Renowned Radiology Expert Opines on Doctors’ Failure to Identify Wood Fragments in Patient’s Leg

Joseph O'Neill

Written by
— Updated on September 22, 2017

Radiology Expert WitnessThis nuclear medicine case involves complications from the penetration of, and subsequent failure to detect, wood slivers in the patient’s left leg. The patient’s initial injury arose from a crash he suffered while participating in an amateur motocross event; during one of the races, the patient came off of a dirt jump and crashed into a section of wooden fencing. Immediately after the crash, the man was taken to the emergency room, where doctors treated his injuries including several abrasions, cuts, and a fracture. However, there was also a puncture wound that was not noted in the original notes from the patient’s ER visit. The patient was released from the hospital on the same day as his original presentation, however, he returned the following day complaining of 10/10 pain in his leg, and ER doctors noted swelling and discoloration. The patient was examined by the doctor and underwent x-rays of his leg, which were not significant for any additional trauma or foreign objects (although a note was made for a pocket of subcutaneous gas), and released with a prescription for pain medication. In the weeks that followed, the patient developed a persistent bacterial infection in his leg, which required multiple surgical procedures as well as an extended hospital stay to treat. It was alleged that the infection was caused by the undetected wood splinters, which should have been discovered during his initial visit to the ER.

Question(s) For Expert Witness

  • 1. Do you routinely examine X-rays as described in the case summary?
  • 2. What are the appropriate steps following the X-ray findings as described in the case summary?
  • 3. Are findings of "Small focus of potential subcutaneous gas" indicative of any underlying issues?
  • 3. Do you believe this patient may have had a better outcome if the care rendered had been different?

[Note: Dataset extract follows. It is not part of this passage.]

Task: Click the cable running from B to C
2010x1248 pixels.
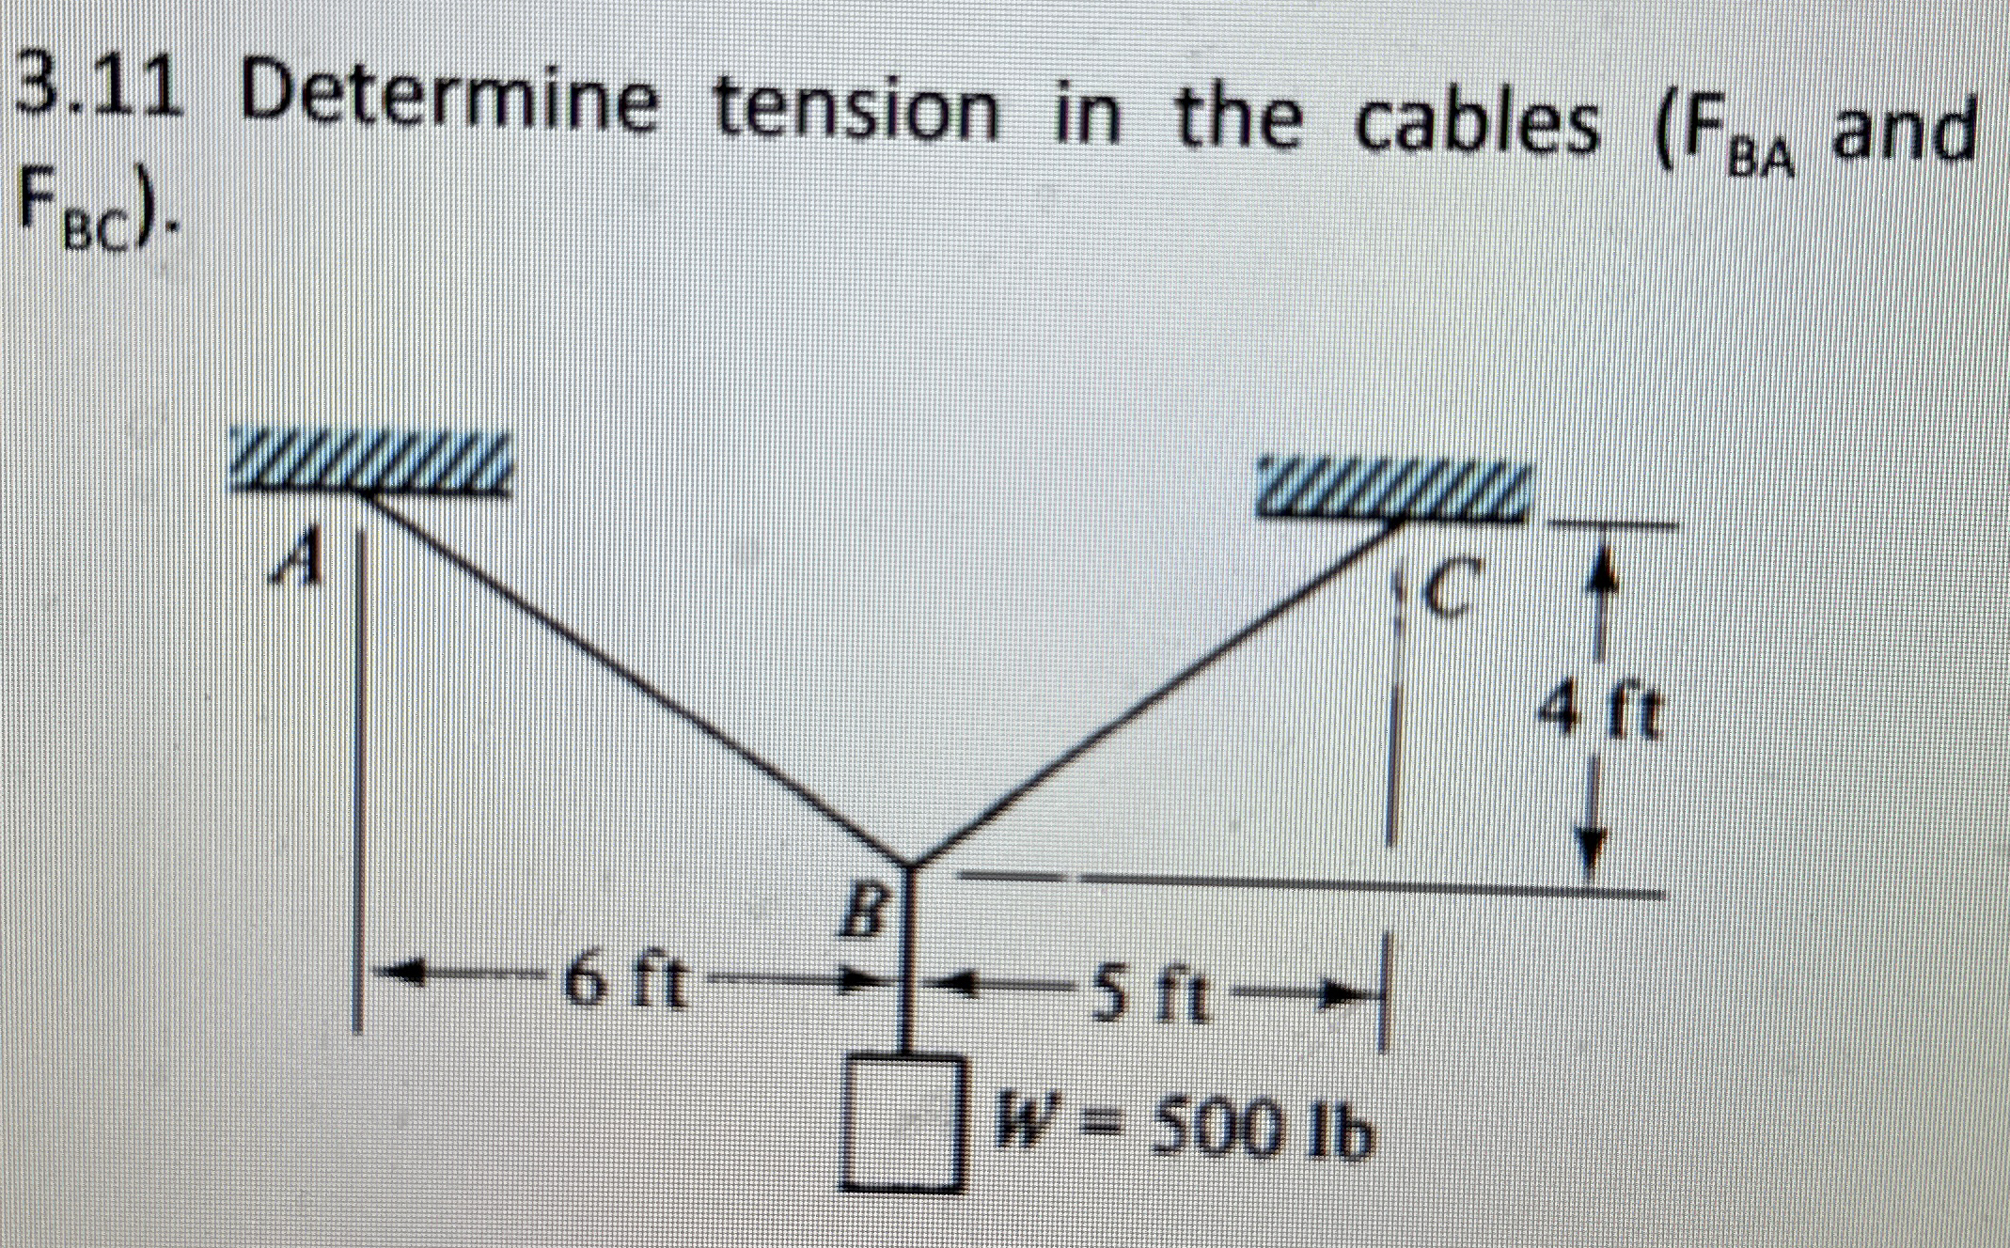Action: click(1156, 691)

Expert Witness Response E-007952

I do routinely examine X-rays evaluating for possible foreign bodies. “Small focus of potential subcutaneous gas” is primarily indicative of a break in the skin in that area. Subcutaneous gas can indicate infection as well. I feel that an ultrasound evaluation of the leg would have been an appropriate step following the X-ray. X-rays will only identify materials that are radiopaque, such as metal, certain glass and rock. Wood is notoriously radiolucent, meaning that it is most commonly not visible with plain X-rays. Wood fragments are, however, visible with ultrasound. I believe this patient may have had a better outcome if an ultrasound was performed. I have searched for numerous foreign bodies in a diagnostic capacity and I have also been called upon to remove many subcutaneous foreign bodies using ultrasound guidance.